Interview/Preview: Grad Club Halloween Party featuring Live Country Music
As evidenced by the plethora of different artists represented onstage at the Broken Social Scene concert last week—including Feist, Sarah Harmer, and Jason Tate of The Weakerthans—Canadian musicians rarely confine themselves solely to one project. To witness another perfect example of this flexibility among artists, look no further than The Grad Club’s Halloween party this Saturday and one of two bands to be featured: Live Country Music.
The band—which includes members of Jon Rae and the River and solo singer/songwriter Matt Barber—consider being involved in multiple projects as simply a necessity of life as a musician.
“I guess that’s always the hard part of being a musician … you inevitably have to have several different outlets just for it to be viable,” guitarist Doug Paisley told the Journal in a recent telephone interview. “But it’s never more complicated than just sitting with a calendar and coordinating.” Coordinating schedules is made easier by the fact that the band members are all based in Toronto, where the majority of their shows have been played and where the band recorded an album this April.
Paisley described the recording process as a very positive experience.
“It was a great process because we did all our rehearsing and we did all our recording in our own studio, and so it was very comfortable,” Paisley noted. “It was basically just an extension of the way we rehearsed and the way we developed songs. We basically just set the mics up at one point and quickly started getting tunes down.”
The warm, comforting atmosphere of home can be heard clearly on the final product, which can be described as a blend of indie rock, folk rock and traditional country influences.
“Between the four of us we have pretty broad musical tastes that sort of intersect around some common ground.
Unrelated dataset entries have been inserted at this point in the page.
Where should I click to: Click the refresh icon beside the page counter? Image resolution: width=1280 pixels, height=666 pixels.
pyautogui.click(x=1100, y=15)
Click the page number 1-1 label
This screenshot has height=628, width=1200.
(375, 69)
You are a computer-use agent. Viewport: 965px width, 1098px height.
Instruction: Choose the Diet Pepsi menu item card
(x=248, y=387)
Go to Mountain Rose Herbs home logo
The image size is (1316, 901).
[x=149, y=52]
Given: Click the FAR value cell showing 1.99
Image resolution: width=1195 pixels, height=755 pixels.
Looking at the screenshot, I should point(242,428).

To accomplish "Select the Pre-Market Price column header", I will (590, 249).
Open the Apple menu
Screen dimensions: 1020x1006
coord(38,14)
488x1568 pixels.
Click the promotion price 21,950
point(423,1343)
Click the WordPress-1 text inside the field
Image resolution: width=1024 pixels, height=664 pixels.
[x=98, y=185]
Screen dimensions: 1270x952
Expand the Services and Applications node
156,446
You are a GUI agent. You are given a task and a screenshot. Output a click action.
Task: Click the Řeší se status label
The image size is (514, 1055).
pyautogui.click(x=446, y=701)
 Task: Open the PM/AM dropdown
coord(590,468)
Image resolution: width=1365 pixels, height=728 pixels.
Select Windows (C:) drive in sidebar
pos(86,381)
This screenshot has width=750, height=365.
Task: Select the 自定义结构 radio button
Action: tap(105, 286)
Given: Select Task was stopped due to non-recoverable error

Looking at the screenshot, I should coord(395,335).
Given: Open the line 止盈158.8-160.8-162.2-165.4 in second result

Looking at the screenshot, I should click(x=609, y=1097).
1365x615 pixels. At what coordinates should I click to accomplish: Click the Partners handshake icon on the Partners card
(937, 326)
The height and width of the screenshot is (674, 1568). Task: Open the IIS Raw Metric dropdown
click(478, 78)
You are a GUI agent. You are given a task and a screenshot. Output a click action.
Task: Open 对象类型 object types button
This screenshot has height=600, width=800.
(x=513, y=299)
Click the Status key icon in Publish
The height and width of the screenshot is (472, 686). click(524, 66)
I can’t speak for everyone, but I think we mutually have an interest in country music, and then a lot of artists who dabbled in country music as well,” Paisley said.
Keyboardist Chuck Erlichman elaborates: “I think it’s more like their approach to recording that appeals to us as well, and the sound and clarity that you get with country music.”
That sound seems to have gone over well with the crowds in Toronto, whose enthusiastic response encouraged the band to widen its ambitions.
“It got a great response in Toronto, just from the people at our shows,” Paisley notes. “I mean, we basically just recorded the first few tunes … to see how it worked and then people who we played them for really liked them so we expanded that.”
In the year and a half of their existence, this “great response” has developed into what Live Country Music describe as a “loyal fanbase” in the Toronto area. Hopefully, that fanbase will be pleased to know that Live Country Music has no intention of radically altering their twangy sound.
“I don’t know … we just bought a fancy new synthesizer, so … ” Paisley joked when questioned about how ambitious new material will be. “The song writing and playing is definitely developing. I mean it’s really apparent to us because we’re playing all the time so I think [the next album] will be ambitious in terms of expanding what we’re already doing and what already seems to work.”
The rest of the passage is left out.